(Quoted passage):
•••••
The measurements enter the data-assimilation problem via the likelihood \(f(\pmb {\mathcal {D}}|\pmb {\mathcal {Z}})\). The likelihood is one of the less well-understood parts of the data-assimilation problem. To fully grasp its meaning, we should distinguish between the actual measurement process and how we treat measurements in the data-assimilation process. During the measurement process, the measurements are random variables. We measure them from the unknown true state of the system, to which nature adds a random draw from the measurement-error pdf. Once we have collected the measurements, they are not random but fixed. Of course, the measurements have errors, but that does not make them random because we know them exactly. This realization means that the likelihood is not the pdf of the measurements but rather a function of the state, and the measurements are fixed in that function. Detailed further discussions can be found in Van Leeuwen (2015, 2020).
•••••
(Supplied information):
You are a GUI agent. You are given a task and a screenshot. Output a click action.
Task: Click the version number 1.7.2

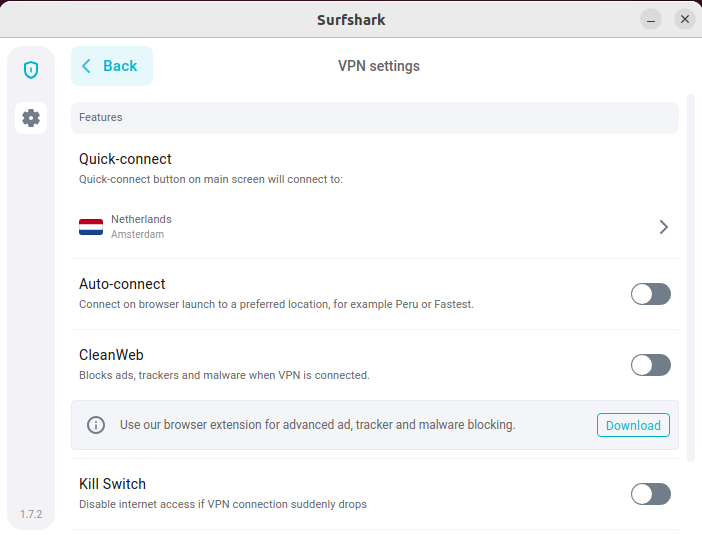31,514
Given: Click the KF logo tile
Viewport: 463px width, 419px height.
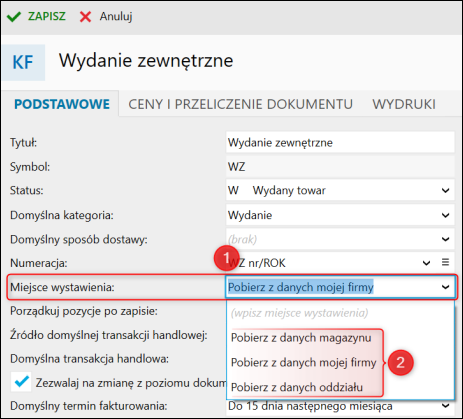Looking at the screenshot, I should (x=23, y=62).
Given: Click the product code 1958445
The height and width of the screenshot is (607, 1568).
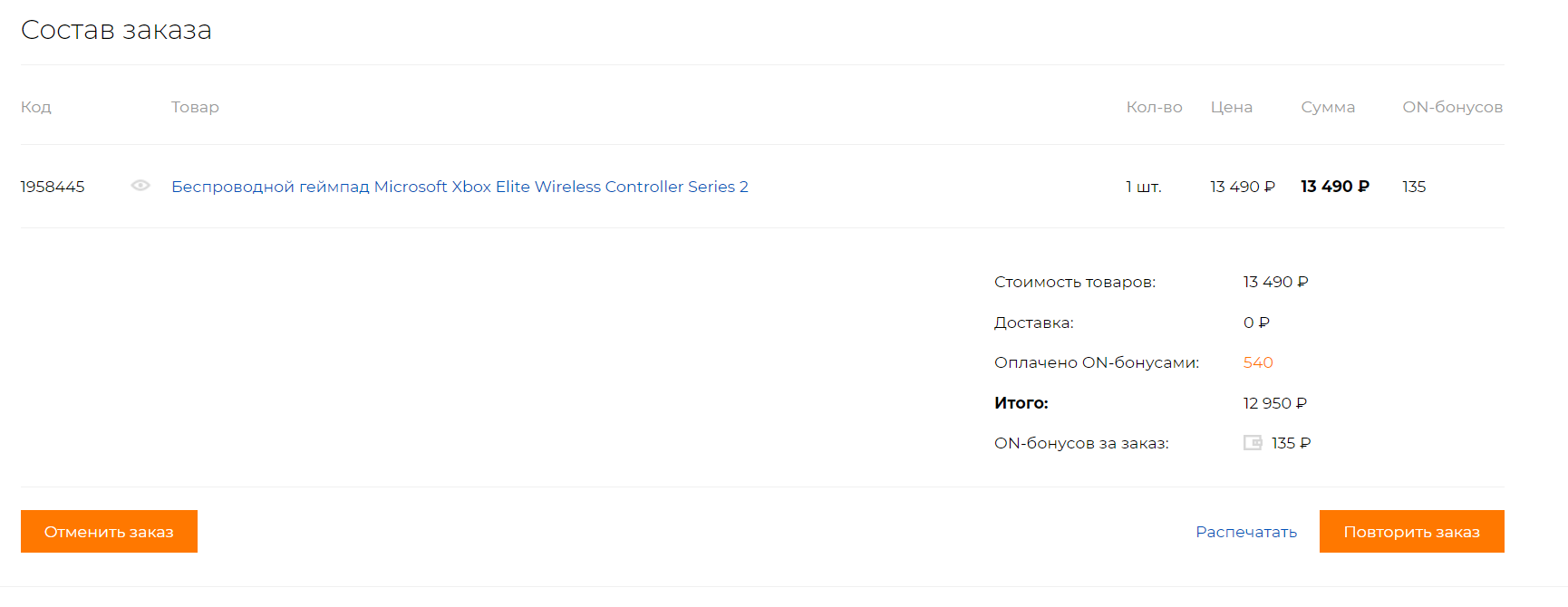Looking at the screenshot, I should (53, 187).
•••••
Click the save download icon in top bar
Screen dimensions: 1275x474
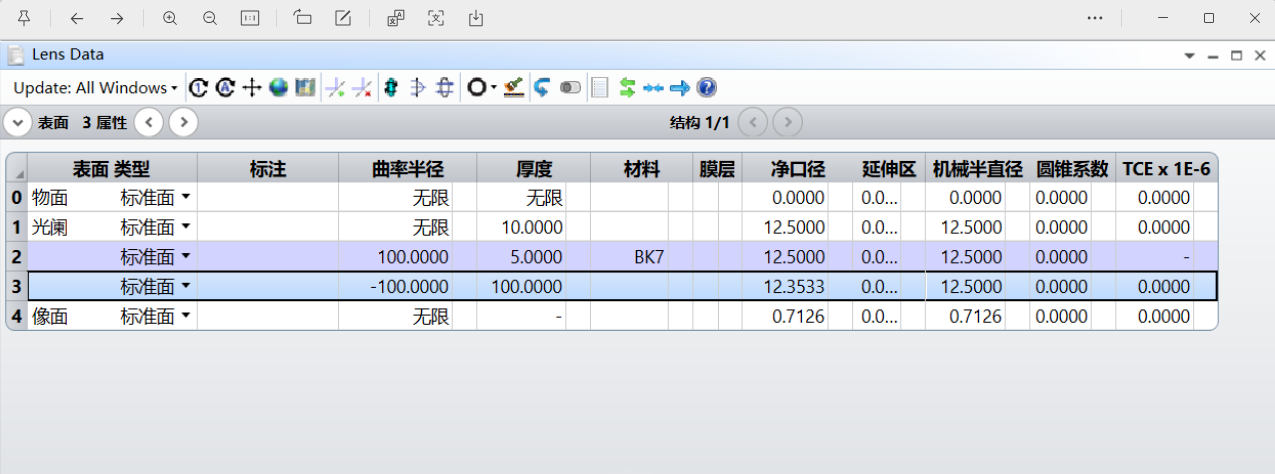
•••••
(Set exercise 1): According to the passage on the likelihood in data assimilation, what is the likelihood if it is not the pdf of the measurements?
(Set exercise 2): Continue the passage on the likelihood in data assimilation, picking up right after its final sentence.

(Result 1): It is a function of the state, with the measurements fixed in that function.

(Result 2):
To obtain the likelihood, we need to calculate \(f(\pmb {\mathcal {D}}|\pmb {\mathcal {Z}})\) for each possible \(\pmb {\mathcal {Z}}\), which is the (unnormalized) probability that this specific vector \(\pmb {\mathcal {Z}}\) would result in the fixed set of measurements. Note that to obtain the likelihood \(f(\pmb {\mathcal {D}}| \pmb {\mathcal {Z}}) = f(\pmb {\mathcal {E}}) = f\bigl (\pmb {\mathcal {D}}- \pmb {\mathcal {G}}(\pmb {\mathcal {Z}})\bigr )\), we need to prescribe the probability-density function of the measurement errors \(\pmb {\mathcal {E}}\).

Assuming knowledge of the probability density \(f(\pmb {\mathcal {Z}})\) of all the uncertain variables in the state vector \(\pmb {\mathcal {Z}}\) and the likelihood \(f(\pmb {\mathcal {D}}| \pmb {\mathcal {Z}})\), we can define a general form of the data-assimilation problem through Bayes’ theorem. We can derive Bayes’ theorem from the definition of conditional pdfs,

$$\begin{aligned} f(\pmb {\mathcal {Z}}, \pmb {\mathcal {D}}) = f(\pmb {\mathcal {Z}}| \pmb {\mathcal {D}}) f(\pmb {\mathcal {D}}) = f(\pmb {\mathcal {D}}| \pmb {\mathcal {Z}}) f(\pmb {\mathcal {Z}}), \end{aligned}$$
(2.9)

where we solve for \(f(\pmb {\mathcal {Z}}| \pmb {\mathcal {D}})\) to get

$$\begin{aligned} f(\pmb {\mathcal {Z}}| \pmb {\mathcal {D}})&= \frac{f(\pmb {\mathcal {D}}| \pmb {\mathcal {Z}})\, f(\pmb {\mathcal {Z}})}{f(\pmb {\mathcal {D}})}. \end{aligned}$$
(2.10)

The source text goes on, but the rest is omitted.